Wissenschaftliche Referenzen
Zur Vertiefung können Sie Exekutivfunktionen nach Miyake, das Arbeitsgedächtnismodell nach Baddeley und die Standards for Educational and Psychological Testing.
Betroffene Cereya-Bewertungen
Wenn Impulsivität, Ablenkungen oder inhibitorische Kontrolle bei einem Kind Fragen aufwerfen, bietet der ADHS-Kind-Pfad mit Elternbegleitung Orientierung zu Aufmerksamkeit, Impulsivität und Exekutivfunktionen.
Wenn Impulsivität, Ablenkungen oder inhibitorische Kontrolle auch mit Fragen zu Kommunikation, Interaktionen, Routinen oder Sensorik verbunden sind, hilft der Autismus-Kind-Pfad dabei, elterliche Beobachtungen und den Lebenskontext zu ordnen.
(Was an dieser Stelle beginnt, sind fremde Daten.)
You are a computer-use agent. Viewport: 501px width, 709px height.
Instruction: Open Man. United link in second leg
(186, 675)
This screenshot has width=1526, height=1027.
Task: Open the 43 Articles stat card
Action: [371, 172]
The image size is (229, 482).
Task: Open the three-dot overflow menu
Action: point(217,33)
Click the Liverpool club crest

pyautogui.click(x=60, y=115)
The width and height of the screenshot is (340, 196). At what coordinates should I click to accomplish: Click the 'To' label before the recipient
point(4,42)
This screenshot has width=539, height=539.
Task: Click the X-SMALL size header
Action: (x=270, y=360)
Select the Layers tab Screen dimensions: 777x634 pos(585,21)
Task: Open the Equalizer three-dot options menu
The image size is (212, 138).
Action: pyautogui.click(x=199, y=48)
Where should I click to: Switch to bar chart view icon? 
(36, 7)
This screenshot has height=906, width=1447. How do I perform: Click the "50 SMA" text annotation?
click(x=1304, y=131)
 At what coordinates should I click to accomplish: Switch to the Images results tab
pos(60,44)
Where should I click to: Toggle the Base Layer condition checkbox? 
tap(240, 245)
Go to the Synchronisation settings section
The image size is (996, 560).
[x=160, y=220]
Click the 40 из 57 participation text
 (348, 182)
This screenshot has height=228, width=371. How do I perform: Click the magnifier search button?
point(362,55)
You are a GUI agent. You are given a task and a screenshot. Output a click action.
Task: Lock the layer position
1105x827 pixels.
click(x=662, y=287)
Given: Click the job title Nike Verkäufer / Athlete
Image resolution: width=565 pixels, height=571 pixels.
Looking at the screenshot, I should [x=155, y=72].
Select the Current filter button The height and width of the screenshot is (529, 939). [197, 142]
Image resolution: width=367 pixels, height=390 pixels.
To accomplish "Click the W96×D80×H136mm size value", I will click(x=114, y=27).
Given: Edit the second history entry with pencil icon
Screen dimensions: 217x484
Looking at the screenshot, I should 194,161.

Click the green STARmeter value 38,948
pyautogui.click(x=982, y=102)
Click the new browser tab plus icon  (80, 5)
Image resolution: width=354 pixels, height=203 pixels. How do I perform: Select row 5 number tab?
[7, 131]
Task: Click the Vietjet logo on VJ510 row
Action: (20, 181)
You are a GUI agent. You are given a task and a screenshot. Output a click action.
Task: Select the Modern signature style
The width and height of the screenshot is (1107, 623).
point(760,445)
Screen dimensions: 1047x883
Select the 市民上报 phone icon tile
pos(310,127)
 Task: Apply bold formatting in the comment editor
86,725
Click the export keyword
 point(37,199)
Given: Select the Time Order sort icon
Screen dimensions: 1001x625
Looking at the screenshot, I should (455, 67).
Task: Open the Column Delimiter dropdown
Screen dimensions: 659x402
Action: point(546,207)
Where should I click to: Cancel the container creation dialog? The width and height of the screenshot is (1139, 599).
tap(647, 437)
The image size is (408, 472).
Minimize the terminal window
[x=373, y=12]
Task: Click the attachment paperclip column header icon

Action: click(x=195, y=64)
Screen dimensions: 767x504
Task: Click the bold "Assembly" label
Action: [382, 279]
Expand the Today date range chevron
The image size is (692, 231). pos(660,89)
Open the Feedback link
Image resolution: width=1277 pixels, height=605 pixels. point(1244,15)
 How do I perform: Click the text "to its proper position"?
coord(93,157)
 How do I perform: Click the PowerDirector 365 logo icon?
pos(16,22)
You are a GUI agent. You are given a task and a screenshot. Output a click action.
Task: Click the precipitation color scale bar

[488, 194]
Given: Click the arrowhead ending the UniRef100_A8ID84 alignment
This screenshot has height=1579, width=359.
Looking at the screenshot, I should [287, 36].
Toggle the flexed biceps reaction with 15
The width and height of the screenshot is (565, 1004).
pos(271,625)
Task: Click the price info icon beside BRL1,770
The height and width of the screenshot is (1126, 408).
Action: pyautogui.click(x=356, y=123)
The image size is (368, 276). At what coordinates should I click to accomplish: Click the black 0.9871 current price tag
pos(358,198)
Diese Angebote bleiben informativ und pädagogisch und stellen keine Diagnose.
Wesentlich
Inhibition hilft, das zu bremsen, was von einem Ziel ablenkt: automatische Reaktion, Ablenkung, Impuls oder Gewohnheit. Sie erhellt viele Alltagssituationen, gewinnt jedoch erst in Verbindung mit anderen Exekutivfunktionen und dem Kontext wirkliche Bedeutung.
- Sie unterstützt die Handlungsregulation.
- Sie wirkt häufig mit Aufmerksamkeit und Arbeitsgedächtnis zusammen.
- Sie ist bei ADHS, beim Lernen und bei der Organisation bedeutsam.
- Ihr Aufwand variiert mit Erschöpfung, Stress und vorhandenen Ablenkungen.